Section two examines political, economic and social cultural systems and practices by region.
Section three examines regional PESH specifics. Geography is used in conjunction with aspects of PESH to create ten regions.
Region one is the United States and Canada. This region has high-income, developed country democracies with Christian majorities that predominantly speak English.
Region two is Latin America and the Caribbean (Latam+C). This includes: Mexico, Central America, South America and the Caribbean. All countries in this region except Cuba host democratic elections. They are mostly middle or low-income countries, and they are predominantly Spanish speaking and Roman Catholic.

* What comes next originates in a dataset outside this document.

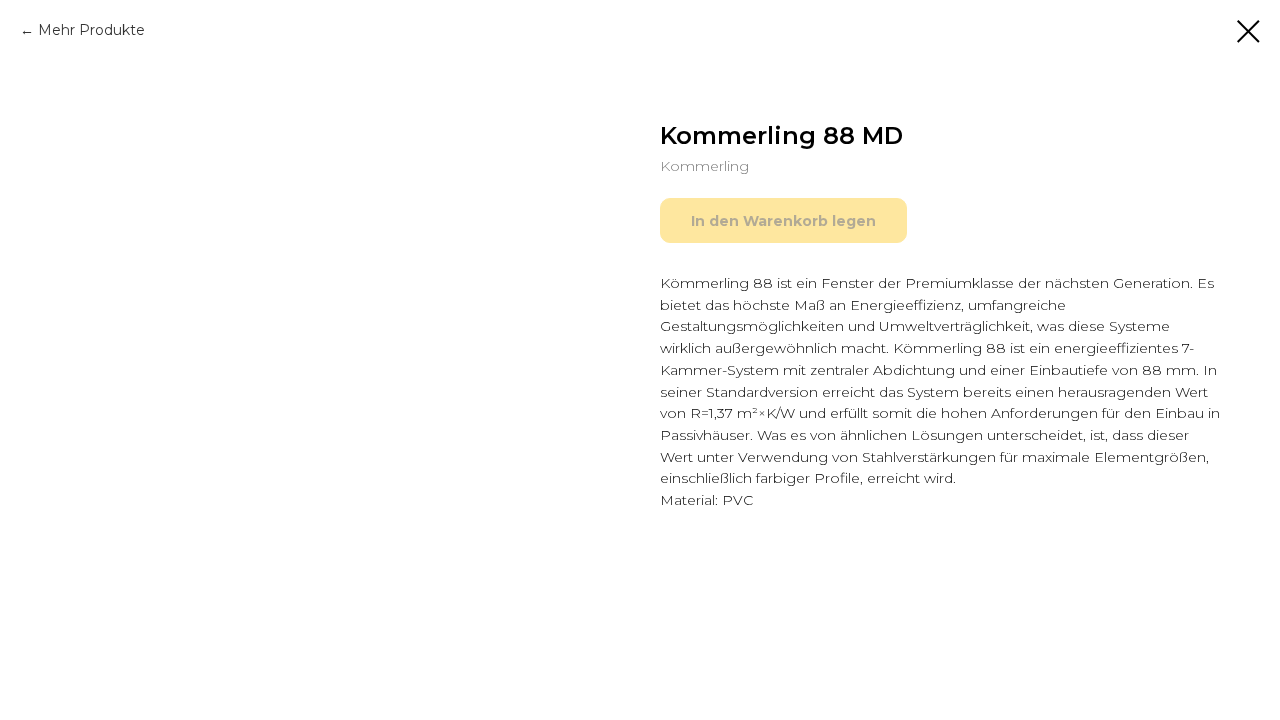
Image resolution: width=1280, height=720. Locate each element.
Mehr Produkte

Region three is Europe. Europe is divided into three sub-regions: Western, Central and Eastern. There is a mix of developed and developing countries and consequently income levels. The high-income developed countries are in Western Europe. Central Europe is mostly middle-income developing countries and Eastern Europe is mostly low-income developing countries. The different income levels are aligned with the periods of commitments to democracy and free markets. Across the three European sub-regions there are mostly Christian majority nations.
Region four is Oceania. It includes Australia, New Zealand, Papua New Guinea, Fiji and a number of small surrounding islands. Only Australia and New Zealand are high- income developed nations. This region was a British Empire stronghold, which helps to explain why this is a region that is predominantly English-speaking and Christian. With just 36 million people, this is the smallest region by population.
Region five is Africa. Africa is divided into North Africa and Sub-Saharan Africa. In North Africa the countries are Muslim-majority and Arab-speaking. In Sub-Saharan Africa there is more religious and language diversity. Africa is filled with new low- and very-low-income nations and there is a mix of autocracies and democracies.
The four plus billion people in Asia are divided into five regional groups:
Region six is China and other countries in Eastern Asia, population 1.6 billion. It includes the developing countries of China, Mongolia and North Korea, and developed Taiwan, Japan and South Korea. The developing countries share a common heritage as former or current communist states and low- or very-low incomes. The developed countries are high-income democracies. This region has the highest numbers of non-religious.
Region seven is India and other countries in South Asia. Its 1.6 billion people include three of the most populous nations in the world: India, Pakistan and Bangladesh. South Asia, like Africa, is filled with new nations that are in the low- and very-low- income category. All countries in this region host democratic elections and they were all part of or closely aligned with the British Empire. This region has the highest numbers of Muslims and Hindus.
Region eight is Southeast Asia. Within this region of eleven countries and 600 million people is one developed nation. This is Singapore, population 5 million. The other ten are developing nations that span all income categories. There are democracies and autocracies and Christian, Muslim and Buddhist majorities. Rather than PESH factors, it is geography that defines what these countries share in common.
Region nine is Central Asia. This is the region of the “Stan” countries, for example, Kazakhstan and Afghanistan, and also the countries of the South Caucasus. All countries in this region are developing and most are low-or very-low-income nations. All countries host democratic elections but autocrats are still common. With the exception of Afghanistan, all countries in this region were part of the Soviet Union. With the exceptions of Armenia and Georgia in the South Caucasus, they are all Muslim-majority nations. With just over 117 million people this is the second smallest region.
Region ten is MENAT — the Middle East, North Africa and Turkey. These are the countries of western Asia and North Africa. The population in this region is 500 million. With the exception of Israel they are developing and Muslim-majority or plurality nations. This is a predominantly Arab-speaking region. The prevalence of autocrats makes this the most repressed region in the world. Countries in this region span all income levels and there are a number of countries where income levels are high relative to their stage of economic development. Oil is the reason.